Nearly 70 percent of retailers recently surveyed by the Aberdeen
Group already use BI tools while another 26 percent plan to invest
in BI. That represents one of the highest industry reports I have
seen in recent years.
The retail environment requires quick decisions to capitalise on
trends or curb loses from previous poor decisions.
However, the most value in retail use of BI tools and technologies
is derived from obtaining a longer term view of their customers’
behavior.
Focus on Customer Lifetime Value
Top performing retailers are nearly twice as likely to focus efforts
on improving the lifetime value of their customers as a business
intelligence strategy. This involves:
- Understanding customer profitability
- Understanding the offers and incentives that draw customers
back for repeat business
- The ability to take advantage of opportunities for cross-selling
and up-selling customers on subsequent visits
A typical multi-stage BI initiative will involve:
Phase One - Analyze sales data from stores to
monitor the performance of selected brands and determine when and
where sales are strongest. Analysis also provides information on
which products consumers purchase together and, if sales drop, which
products shoppers buy instead.
Phase Two - Information on how promotions affect
sales and how well new products sell in stores.
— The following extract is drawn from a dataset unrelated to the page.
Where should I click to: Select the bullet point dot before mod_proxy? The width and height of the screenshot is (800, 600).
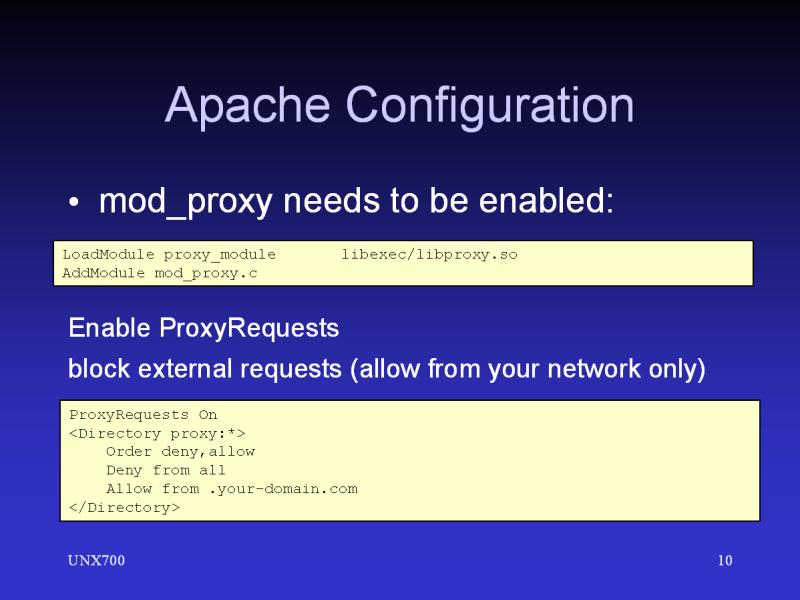tap(74, 205)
Phase Three - Analyze data to determine which
kinds of media are most effective for sales promotions.
BI is able to provide granular information such as : women aged
18-30 in a certain part of the country are buying a lot of Diet
Cola.
Key Business Value Findings
Retailers recognise the need to differentiate the in-store experience
in ways other than low-price.
Delighting customers and empowering store employees are becoming
core tenets of retailers mission statement.
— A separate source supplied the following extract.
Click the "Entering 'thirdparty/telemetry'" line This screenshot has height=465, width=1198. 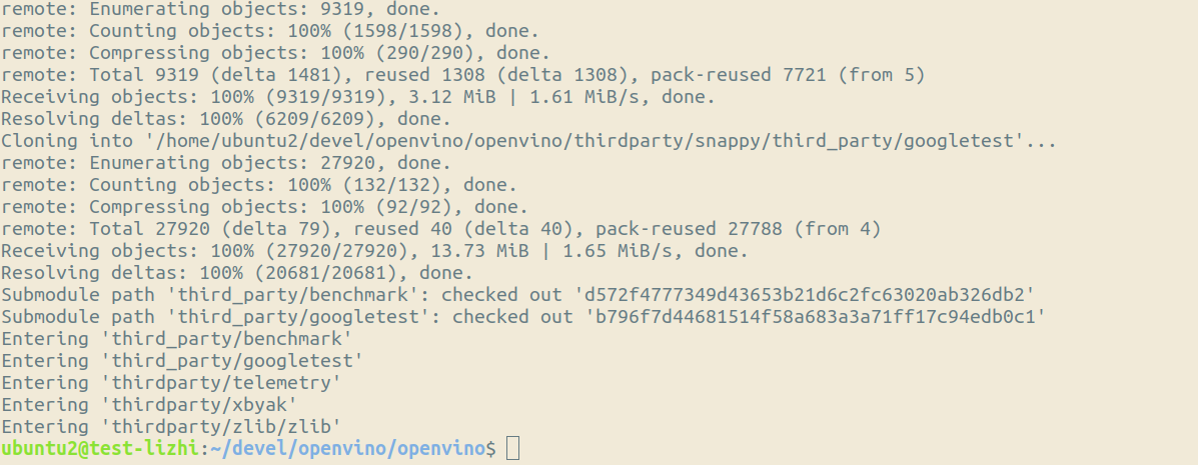coord(171,383)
The concept of improving the in-store experience is not new, and
do not guarantee retail success. More than half of the success depends
upon impeccable execution of in-store initiatives. Impeccable execution
cannot be achieved or maintained without regular and frequent review
of in-store activities.
Closed loop task management systems are being used to assign and
confirm execution of store-related tasks, with larger retailers
using demand forecasting for both stock and labor requirements.
By providing tools to store employees on the selling floor, retailers
also provide differentiated in-store experiences for customers.
Keys to Success
Access to current information on product and employee performance
and updating back office information systems are key steps for retailers.
Many still depend on faxes, phone calls, mail, and e-mails for their
head office-to-store communications.
By creating a more compelling, convenient, and consistent in-store
experience for consumers – opportunities for improvement are
available. Taking advantage of these opportunities should result
in improved comparable store sales and store operating income.
A key imperative is a move to customer-centricity, creating store
performance metrics that confirm and reward progress, and reviewing
performance against those metrics more frequently.
Best in class can be accomplished through improved workforce management,
task management, and better customer service tools.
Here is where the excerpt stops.